WHAT YOU ARE ASKED TO DO:
Reproduce every line of the data below word for word, omitting the pictures.

** Begin INPUT RECORDS **

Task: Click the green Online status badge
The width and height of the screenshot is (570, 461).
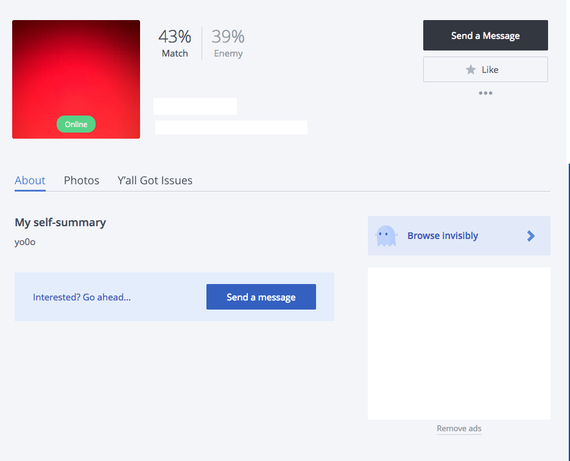Action: tap(76, 124)
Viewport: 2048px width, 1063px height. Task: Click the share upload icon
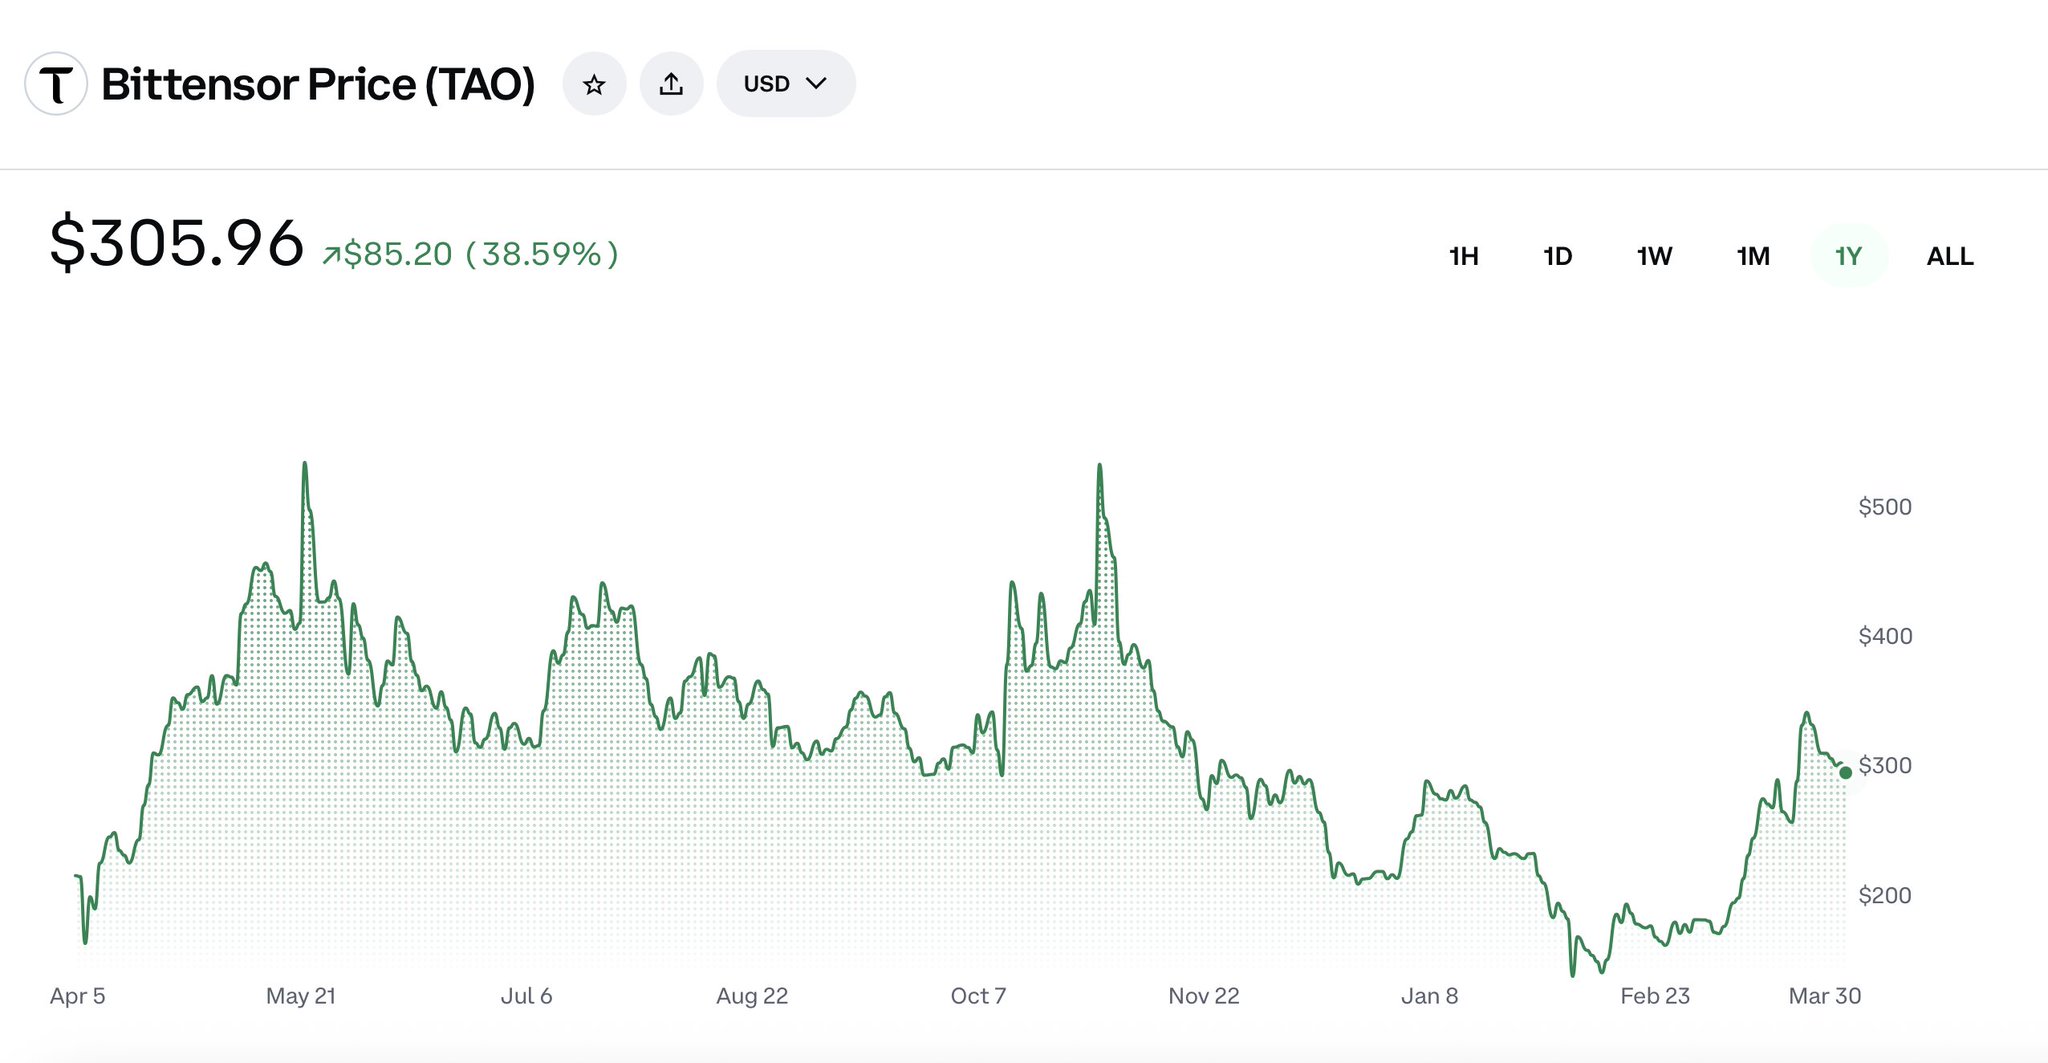pos(671,84)
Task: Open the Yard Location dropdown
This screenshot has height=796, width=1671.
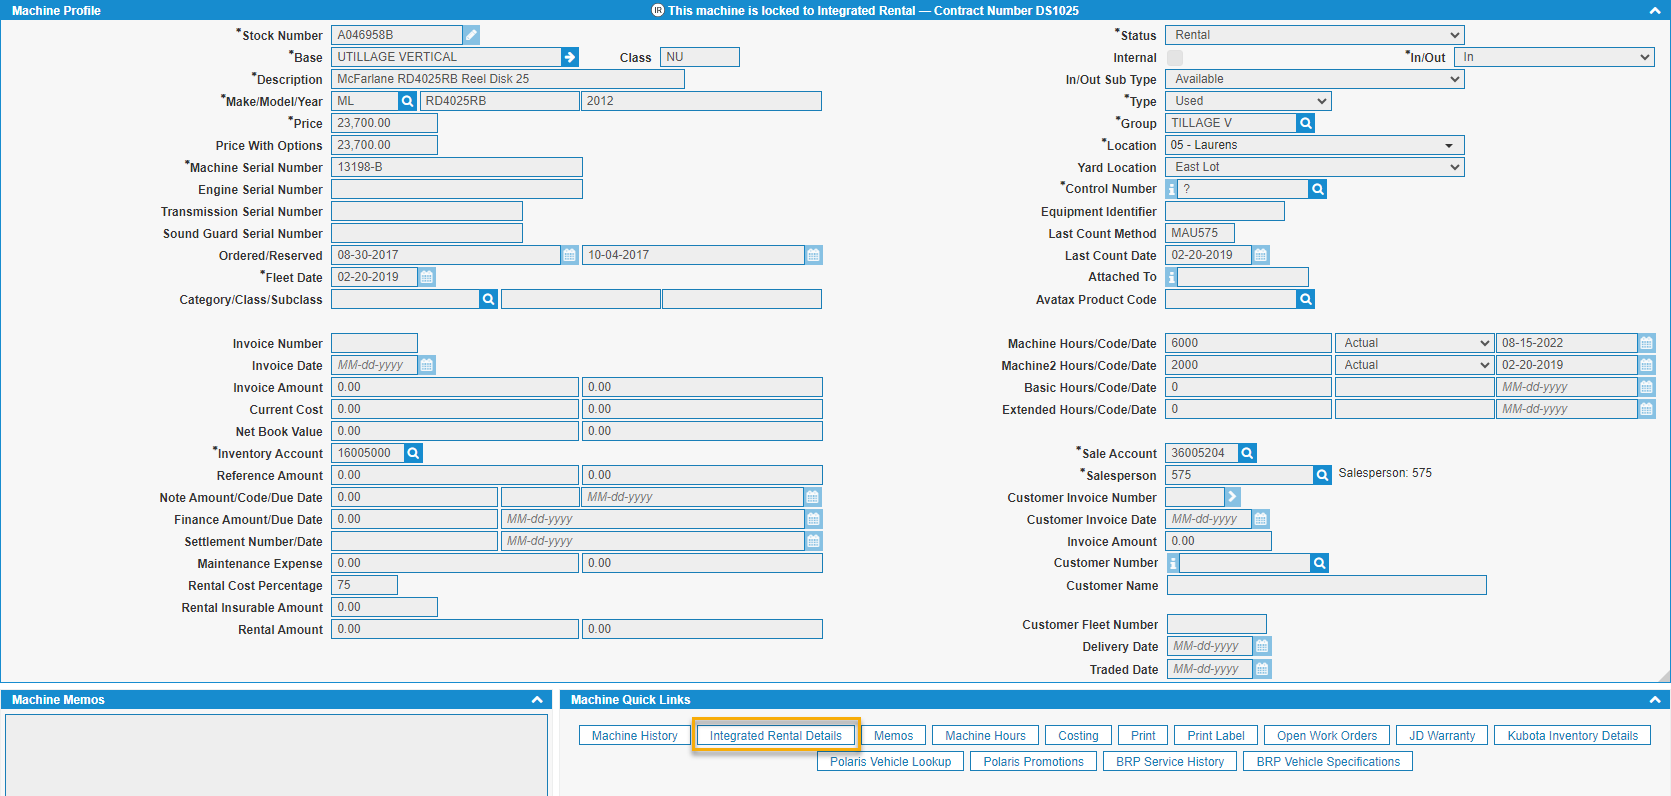Action: pyautogui.click(x=1314, y=167)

** End INPUT RECORDS **

RESPONSE:
Task: Click the green Online status badge
The width and height of the screenshot is (570, 461).
Action: tap(76, 124)
Viewport: 2048px width, 1063px height. Task: Click the share upload icon
pos(671,84)
Task: Open the Yard Location dropdown
This screenshot has height=796, width=1671.
Action: pyautogui.click(x=1314, y=167)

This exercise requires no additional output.